***** Given passage *****

Sunday afternoon was a much better game for the Memphis Grizzlies second overall pick in this year's NBA Draft.  Thabeet cleaned up on the offensive glass to give himself easy buckets and swatted shots like it was his job.  And at this point in his career, that should be his job - make it tough to score in the lane and at least make an effort for every rebound.

Thabeet's final line, while ultimately unimportant -- it's not as if Memphis is going to look at what he averages in the D-league and decide to give him minutes based on that -- was impressive: 19 points, 16 rebounds (four offensive) and six blocked shots 38 minutes of action. His D-League team, the Dakota Wizards, also beat the Fort Wayne Mad Ants 94-85, putting them at 2-0 during the early stages of the Thabeet era. (Full box here)

Before I hear the 'it was just the D-League' excuse, his primary matchup was Jared Reiner - a solid 6-foot-11, 255 pound big man who has been in the NBA with both the Chicago Bulls and the Milwaukee Bucks as well as making numerous appearances on NBA Summer League and preseason rosters.  He's not outstanding, obviously, but Reiner is about the most polished big man you'll find playing outside of the NBA right now.  For the record, Reiner finished with 10 points on 4-of-12 shooting and added 11 rebounds.

Offensively, Thabeet wasn't really overly impressive, despite what his 19 points on 8-of-10 shooting would lead you to believe.  As far as I can remember, he converted all four of his offensive rebounds into points, either with an easy put-back or at the free-throw line - that's six points from the field.  He converted another bucket on what I probably would've scored as an offensive rebound tip-dunk, but the official box scores said it was an alley-oop - now we're up to eight points.  He had another four points on alley-oops from Memphis teammate Lester Hudson and two more points from the field came via the pick-and-roll to give us a total of fourteen.  According to my notes, the remaining two points came from a nice little lefty hook shot from the block, something I didn't expect to see.  He hit 3-of-4 from the free-throw line to bring his point total to 19.

I hate to discount what he did on offense, because obviously, scoring 19 points in the D-League isn't easy - only one other player in this game scored at least as much (Fort Wayne's Oliver Lafayette had 21).  It's also exactly what I'd like out of Thabeet.  Don't try doing too much on offense, but get the easy buckets when they're available.

***** Dataset content *****

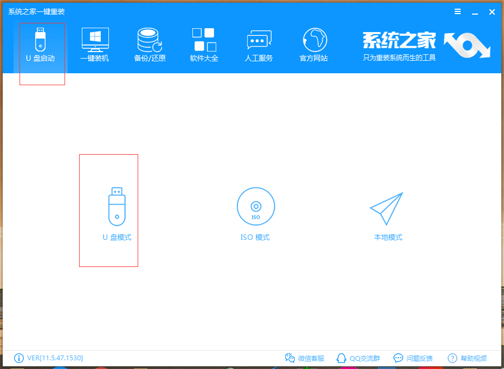Open 软件大全 squares icon
Screen dimensions: 504x369
tap(204, 40)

*****

Work to complete:
1. For each statement, say whether it agrees with the Thabeet recap, and support each yes or no with the deciding words from the text, quoted exactly: (a) The Dakota Wizards defeated the Fort Wayne Mad Ants 94-85. (b) Thabeet made all four of his free-throw attempts. (c) Oliver Lafayette scored more points in the game than Thabeet.
2. Transcribe the part of the Thabeet recap starting at "Before I hear" and ending at "added 11 rebounds.".
The data are unrelated to the Thabeet recap.

The responses:
1.
(a) Yes: "His D-League team, the Dakota Wizards, also beat the Fort Wayne Mad Ants 94-85"
(b) No: "He hit 3-of-4 from the free-throw line"
(c) Yes: "only one other player in this game scored at least as much (Fort Wayne's Oliver Lafayette had 21)"

2.
Before I hear the 'it was just the D-League' excuse, his primary matchup was Jared Reiner - a solid 6-foot-11, 255 pound big man who has been in the NBA with both the Chicago Bulls and the Milwaukee Bucks as well as making numerous appearances on NBA Summer League and preseason rosters.  He's not outstanding, obviously, but Reiner is about the most polished big man you'll find playing outside of the NBA right now.  For the record, Reiner finished with 10 points on 4-of-12 shooting and added 11 rebounds.